We are interested in elucidating the mechanisms underlying how Rad51-DNA filaments find and align homologous DNA, and also catalyze the repair process. We hypothesize that the nucleoprotein filament searches dsDNA using a translocation mechanism driven by the Snf2 motor proteins Rad54 or Rdh54, and that a second function of these motors is to clear the dsDNA of bound proteins such as nucleosomes.

To test our hypotheses, we use a unique microscopy system able to study recombination at the level of single molecules. Total internal reflection fluorescence microscopy (TIRFM) can directly image DNA repair complexes interacting with dsDNA in real time. To perform TIRFM, a laser is focused through a microscope slide and reflects off the slide-buffer interface. While most of the beam is reflected away from the interface, some of the beam penetrates the interface and illuminates a very small volume on the sample side of the slide, typically penetrating 100-300 nm into the aqueous medium. Single fluorescent molecules very close to the slide surface can be observed using this technique.

Flow cells used in this project are covered with a lipid bilayer, preventing nonspecific interactions with the surface and also able to support ordered arrays of tethered DNA molecules. DNA molecules are biotinylated at one end, and the flow cell surface is sparsely coated with neutravidin. The biotinylated DNA is then assembled onto the surface with the neutravidin molecules providing anchors to the flow cell surface. Tethered DNA molecules are then subjected to a buffer flow, which extends the DNA along the surface, making their entire length within the sample volume illuminated by TIRFM.
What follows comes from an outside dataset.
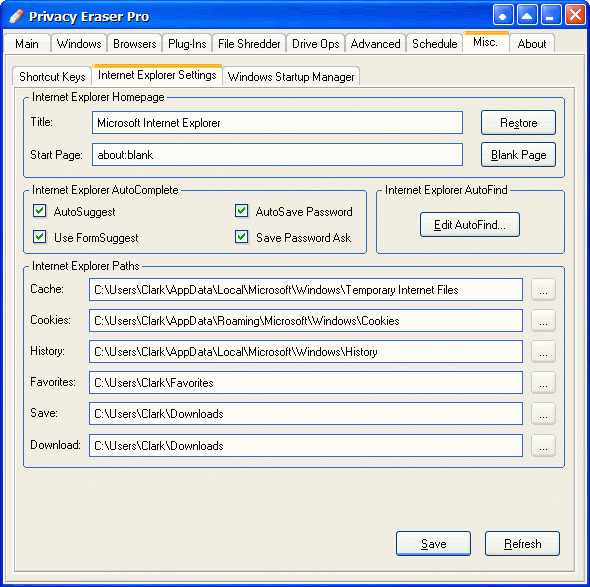
Task: Click the Blank Page button
Action: click(518, 155)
In our experiments, DNA is made fluorescent in 2 ways. First, the intercalating dye YOYO1 can be introduced at low concentrations into the duplex. Alternatively, the end of the DNA that is not biotinylated can be modified with a digoxigenin, which leaves the duplex in a more native state. Individual quantum dots attached to anti-digoxigenin antibodies are then used to identify the ends of DNA molecules.

In this project, we propose to form stable Rad51 filaments on ssDNA and inject these into dsDNA-containing flow cells. If both the dsDNA and the ssDNA of the nucleoprotein filaments are fluorescently labeled, we will be able to follow the recombination reaction in real time. We wish to use NYSBC’s EM facilities to visualize quantum dots as well as DNA molecules bound to quantum dots to demonstrate that we are able to make these reagents and to determine the stoichiometry of DNA molecules bound to individual quantum dots.